If a line of the data below holds the string "navigation", copy it.
********
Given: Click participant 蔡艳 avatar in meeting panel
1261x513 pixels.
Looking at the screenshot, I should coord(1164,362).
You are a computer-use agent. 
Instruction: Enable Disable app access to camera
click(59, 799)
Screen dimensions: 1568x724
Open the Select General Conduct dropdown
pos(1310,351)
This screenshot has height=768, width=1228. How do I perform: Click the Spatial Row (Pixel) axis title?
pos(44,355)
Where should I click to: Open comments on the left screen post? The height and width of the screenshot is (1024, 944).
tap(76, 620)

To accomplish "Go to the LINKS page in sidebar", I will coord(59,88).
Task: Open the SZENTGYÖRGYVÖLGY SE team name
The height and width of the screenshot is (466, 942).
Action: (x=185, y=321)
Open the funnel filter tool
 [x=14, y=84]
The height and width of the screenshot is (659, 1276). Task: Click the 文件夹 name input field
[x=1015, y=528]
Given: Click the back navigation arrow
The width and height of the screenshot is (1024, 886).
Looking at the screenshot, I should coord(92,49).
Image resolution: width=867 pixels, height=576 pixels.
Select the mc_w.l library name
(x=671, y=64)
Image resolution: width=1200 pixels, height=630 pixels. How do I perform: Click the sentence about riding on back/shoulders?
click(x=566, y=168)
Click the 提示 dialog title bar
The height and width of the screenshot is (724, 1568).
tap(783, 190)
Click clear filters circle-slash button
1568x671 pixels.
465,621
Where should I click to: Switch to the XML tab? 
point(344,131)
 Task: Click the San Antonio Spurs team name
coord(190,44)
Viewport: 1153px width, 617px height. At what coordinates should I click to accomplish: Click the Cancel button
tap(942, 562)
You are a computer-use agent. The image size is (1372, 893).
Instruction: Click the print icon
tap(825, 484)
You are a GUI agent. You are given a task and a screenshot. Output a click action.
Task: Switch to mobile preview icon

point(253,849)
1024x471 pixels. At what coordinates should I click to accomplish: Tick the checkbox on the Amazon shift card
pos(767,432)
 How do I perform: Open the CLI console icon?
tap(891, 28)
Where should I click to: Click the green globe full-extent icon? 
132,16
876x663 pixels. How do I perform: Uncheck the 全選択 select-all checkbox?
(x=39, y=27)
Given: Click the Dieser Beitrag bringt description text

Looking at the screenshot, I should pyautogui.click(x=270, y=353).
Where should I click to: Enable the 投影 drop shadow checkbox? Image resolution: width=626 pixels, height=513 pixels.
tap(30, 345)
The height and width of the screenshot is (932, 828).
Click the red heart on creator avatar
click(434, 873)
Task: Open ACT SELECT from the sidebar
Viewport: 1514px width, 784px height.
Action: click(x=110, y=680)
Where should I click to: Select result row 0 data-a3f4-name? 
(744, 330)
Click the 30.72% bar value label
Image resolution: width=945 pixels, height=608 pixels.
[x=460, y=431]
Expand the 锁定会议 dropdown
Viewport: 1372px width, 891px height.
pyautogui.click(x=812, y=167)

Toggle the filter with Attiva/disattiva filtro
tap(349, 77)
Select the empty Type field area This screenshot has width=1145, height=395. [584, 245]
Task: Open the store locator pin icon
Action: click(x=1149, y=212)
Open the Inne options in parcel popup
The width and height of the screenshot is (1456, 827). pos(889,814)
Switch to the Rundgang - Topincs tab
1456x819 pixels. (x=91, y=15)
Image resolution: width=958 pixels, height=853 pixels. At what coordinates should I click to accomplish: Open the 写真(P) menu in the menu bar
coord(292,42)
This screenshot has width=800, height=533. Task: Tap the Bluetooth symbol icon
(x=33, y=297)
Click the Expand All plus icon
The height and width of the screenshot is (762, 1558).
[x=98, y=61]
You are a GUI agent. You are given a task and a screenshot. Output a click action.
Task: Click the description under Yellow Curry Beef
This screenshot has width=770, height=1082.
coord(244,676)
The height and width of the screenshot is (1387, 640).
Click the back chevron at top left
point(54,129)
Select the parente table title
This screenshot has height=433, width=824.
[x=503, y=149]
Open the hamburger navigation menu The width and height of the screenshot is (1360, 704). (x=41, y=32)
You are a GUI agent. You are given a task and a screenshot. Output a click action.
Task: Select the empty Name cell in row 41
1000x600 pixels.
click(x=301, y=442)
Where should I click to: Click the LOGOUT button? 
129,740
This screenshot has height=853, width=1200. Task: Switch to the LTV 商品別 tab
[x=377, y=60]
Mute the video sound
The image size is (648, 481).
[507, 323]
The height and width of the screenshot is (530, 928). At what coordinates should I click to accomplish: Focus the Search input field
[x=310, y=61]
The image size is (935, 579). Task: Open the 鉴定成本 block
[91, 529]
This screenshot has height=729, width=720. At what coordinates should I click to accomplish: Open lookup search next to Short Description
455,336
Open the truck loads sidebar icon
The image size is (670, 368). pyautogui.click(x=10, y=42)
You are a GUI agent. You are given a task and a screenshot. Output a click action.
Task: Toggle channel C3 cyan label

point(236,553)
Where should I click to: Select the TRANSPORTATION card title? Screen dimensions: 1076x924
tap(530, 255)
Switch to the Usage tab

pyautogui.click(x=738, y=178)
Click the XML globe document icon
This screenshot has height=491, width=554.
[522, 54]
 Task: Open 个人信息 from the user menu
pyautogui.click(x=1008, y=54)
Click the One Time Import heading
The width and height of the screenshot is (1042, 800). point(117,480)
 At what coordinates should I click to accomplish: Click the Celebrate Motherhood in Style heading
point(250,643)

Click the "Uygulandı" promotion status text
********
● RESPONSE TO THIS EXERCISE:
Given: Click the back navigation arrow
Open the hamburger navigation menu The width and height of the screenshot is (1360, 704). (x=41, y=32)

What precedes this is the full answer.